### [YOUR GOAL]
Convert the data below into a JSON list of strings, with each line as its own string and blank lines omitted.

### [ROWS]
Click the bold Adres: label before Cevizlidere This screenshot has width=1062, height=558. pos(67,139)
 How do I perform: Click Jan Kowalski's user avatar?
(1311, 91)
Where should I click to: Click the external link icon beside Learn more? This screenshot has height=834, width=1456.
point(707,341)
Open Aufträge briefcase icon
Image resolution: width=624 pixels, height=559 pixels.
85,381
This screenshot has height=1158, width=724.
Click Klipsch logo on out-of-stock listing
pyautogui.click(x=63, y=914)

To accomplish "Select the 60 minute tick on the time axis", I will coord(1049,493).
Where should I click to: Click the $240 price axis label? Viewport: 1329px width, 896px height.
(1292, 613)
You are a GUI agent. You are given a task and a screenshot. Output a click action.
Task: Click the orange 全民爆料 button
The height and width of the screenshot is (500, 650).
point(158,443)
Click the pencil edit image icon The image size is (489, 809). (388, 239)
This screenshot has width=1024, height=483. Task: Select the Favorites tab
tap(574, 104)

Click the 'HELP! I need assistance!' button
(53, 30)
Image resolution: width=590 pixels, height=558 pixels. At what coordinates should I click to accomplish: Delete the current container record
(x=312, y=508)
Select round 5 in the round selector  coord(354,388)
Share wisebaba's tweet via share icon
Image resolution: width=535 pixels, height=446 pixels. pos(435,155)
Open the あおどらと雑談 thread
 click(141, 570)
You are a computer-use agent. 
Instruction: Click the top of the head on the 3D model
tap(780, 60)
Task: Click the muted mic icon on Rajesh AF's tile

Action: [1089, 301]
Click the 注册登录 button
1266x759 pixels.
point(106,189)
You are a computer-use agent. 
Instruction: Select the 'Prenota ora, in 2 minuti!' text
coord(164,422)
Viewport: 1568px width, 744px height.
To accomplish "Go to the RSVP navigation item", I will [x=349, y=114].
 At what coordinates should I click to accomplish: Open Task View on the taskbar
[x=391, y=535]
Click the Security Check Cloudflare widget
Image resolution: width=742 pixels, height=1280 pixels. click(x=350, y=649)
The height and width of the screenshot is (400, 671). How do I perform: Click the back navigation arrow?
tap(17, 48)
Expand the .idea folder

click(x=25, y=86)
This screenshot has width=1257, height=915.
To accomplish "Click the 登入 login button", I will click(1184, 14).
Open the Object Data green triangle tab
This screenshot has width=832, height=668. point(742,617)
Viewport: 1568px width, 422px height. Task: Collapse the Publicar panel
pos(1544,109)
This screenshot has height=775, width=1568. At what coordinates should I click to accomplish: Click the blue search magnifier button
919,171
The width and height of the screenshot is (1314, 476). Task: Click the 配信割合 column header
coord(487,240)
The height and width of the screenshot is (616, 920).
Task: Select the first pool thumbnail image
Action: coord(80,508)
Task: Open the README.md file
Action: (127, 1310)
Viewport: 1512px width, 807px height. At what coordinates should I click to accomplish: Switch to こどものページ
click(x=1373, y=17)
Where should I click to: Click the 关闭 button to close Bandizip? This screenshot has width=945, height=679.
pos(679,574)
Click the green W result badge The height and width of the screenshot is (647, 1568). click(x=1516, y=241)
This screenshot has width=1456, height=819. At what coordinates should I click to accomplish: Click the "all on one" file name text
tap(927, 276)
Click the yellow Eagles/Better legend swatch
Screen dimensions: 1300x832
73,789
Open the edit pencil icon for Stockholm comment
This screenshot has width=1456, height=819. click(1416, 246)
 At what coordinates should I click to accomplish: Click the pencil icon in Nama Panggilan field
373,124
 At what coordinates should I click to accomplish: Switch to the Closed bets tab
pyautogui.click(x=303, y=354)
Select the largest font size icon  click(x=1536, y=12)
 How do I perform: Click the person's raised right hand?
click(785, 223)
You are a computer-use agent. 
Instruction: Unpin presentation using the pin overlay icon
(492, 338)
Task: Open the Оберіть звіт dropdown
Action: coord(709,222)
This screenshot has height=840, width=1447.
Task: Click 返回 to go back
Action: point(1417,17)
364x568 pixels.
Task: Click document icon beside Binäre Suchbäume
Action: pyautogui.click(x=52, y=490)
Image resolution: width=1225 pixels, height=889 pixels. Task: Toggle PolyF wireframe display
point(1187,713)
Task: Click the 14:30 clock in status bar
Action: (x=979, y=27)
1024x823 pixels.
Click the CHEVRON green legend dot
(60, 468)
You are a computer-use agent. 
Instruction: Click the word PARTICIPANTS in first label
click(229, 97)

### [REPLY]
[
  "Click the bold Adres: label before Cevizlidere This screenshot has width=1062, height=558. pos(67,139)",
  " How do I perform: Click Jan Kowalski's user avatar?",
  "(1311, 91)",
  "Where should I click to: Click the external link icon beside Learn more? This screenshot has height=834, width=1456.",
  "point(707,341)",
  "Open Aufträge briefcase icon",
  "Image resolution: width=624 pixels, height=559 pixels.",
  "85,381",
  "This screenshot has height=1158, width=724.",
  "Click Klipsch logo on out-of-stock listing",
  "pyautogui.click(x=63, y=914)",
  "To accomplish \"Select the 60 minute tick on the time axis\", I will coord(1049,493).",
  "Where should I click to: Click the $240 price axis label? Viewport: 1329px width, 896px height.",
  "(1292, 613)",
  "You are a GUI agent. You are given a task and a screenshot. Output a click action.",
  "Task: Click the orange 全民爆料 button",
  "The height and width of the screenshot is (500, 650).",
  "point(158,443)",
  "Click the pencil edit image icon The image size is (489, 809). (388, 239)",
  "This screenshot has width=1024, height=483. Task: Select the Favorites tab",
  "tap(574, 104)",
  "Click the 'HELP! I need assistance!' button",
  "(53, 30)",
  "Image resolution: width=590 pixels, height=558 pixels. At what coordinates should I click to accomplish: Delete the current container record",
  "(x=312, y=508)",
  "Select round 5 in the round selector  coord(354,388)",
  "Share wisebaba's tweet via share icon",
  "Image resolution: width=535 pixels, height=446 pixels. pos(435,155)",
  "Open the あおどらと雑談 thread",
  " click(141, 570)",
  "You are a computer-use agent. ",
  "Instruction: Click the top of the head on the 3D model",
  "tap(780, 60)",
  "Task: Click the muted mic icon on Rajesh AF's tile",
  "Action: [1089, 301]",
  "Click the 注册登录 button",
  "1266x759 pixels.",
  "point(106,189)",
  "You are a computer-use agent. ",
  "Instruction: Select the 'Prenota ora, in 2 minuti!' text",
  "coord(164,422)",
  "Viewport: 1568px width, 744px height.",
  "To accomplish \"Go to the RSVP navigation item\", I will [x=349, y=114].",
  " At what coordinates should I click to accomplish: Open Task View on the taskbar",
  "[x=391, y=535]",
  "Click the Security Check Cloudflare widget",
  "Image resolution: width=742 pixels, height=1280 pixels. click(x=350, y=649)",
  "The height and width of the screenshot is (400, 671). How do I perform: Click the back navigation arrow?",
  "tap(17, 48)",
  "Expand the .idea folder",
  "click(x=25, y=86)",
  "This screenshot has width=1257, height=915.",
  "To accomplish \"Click the 登入 login button\", I will click(1184, 14).",
  "Open the Object Data green triangle tab",
  "This screenshot has width=832, height=668. point(742,617)",
  "Viewport: 1568px width, 422px height. Task: Collapse the Publicar panel",
  "pos(1544,109)",
  "This screenshot has height=775, width=1568. At what coordinates should I click to accomplish: Click the blue search magnifier button",
  "919,171",
  "The width and height of the screenshot is (1314, 476). Task: Click the 配信割合 column header",
  "coord(487,240)",
  "The height and width of the screenshot is (616, 920).",
  "Task: Select the first pool thumbnail image",
  "Action: coord(80,508)",
  "Task: Open the README.md file",
  "Action: (127, 1310)",
  "Viewport: 1512px width, 807px height. At what coordinates should I click to accomplish: Switch to こどものページ",
  "click(x=1373, y=17)",
  "Where should I click to: Click the 关闭 button to close Bandizip? This screenshot has width=945, height=679.",
  "pos(679,574)",
  "Click the green W result badge The height and width of the screenshot is (647, 1568). click(x=1516, y=241)",
  "This screenshot has width=1456, height=819. At what coordinates should I click to accomplish: Click the \"all on one\" file name text",
  "tap(927, 276)",
  "Click the yellow Eagles/Better legend swatch",
  "Screen dimensions: 1300x832",
  "73,789",
  "Open the edit pencil icon for Stockholm comment",
  "This screenshot has width=1456, height=819. click(1416, 246)",
  " At what coordinates should I click to accomplish: Click the pencil icon in Nama Panggilan field",
  "373,124",
  " At what coordinates should I click to accomplish: Switch to the Closed bets tab",
  "pyautogui.click(x=303, y=354)",
  "Select the largest font size icon  click(x=1536, y=12)",
  " How do I perform: Click the person's raised right hand?",
  "click(785, 223)",
  "You are a computer-use agent. ",
  "Instruction: Unpin presentation using the pin overlay icon",
  "(492, 338)",
  "Task: Open the Оберіть звіт dropdown",
  "Action: coord(709,222)",
  "This screenshot has height=840, width=1447.",
  "Task: Click 返回 to go back",
  "Action: point(1417,17)",
  "364x568 pixels.",
  "Task: Click document icon beside Binäre Suchbäume",
  "Action: pyautogui.click(x=52, y=490)",
  "Image resolution: width=1225 pixels, height=889 pixels. Task: Toggle PolyF wireframe display",
  "point(1187,713)",
  "Task: Click the 14:30 clock in status bar",
  "Action: (x=979, y=27)",
  "1024x823 pixels.",
  "Click the CHEVRON green legend dot",
  "(60, 468)",
  "You are a computer-use agent. ",
  "Instruction: Click the word PARTICIPANTS in first label",
  "click(229, 97)"
]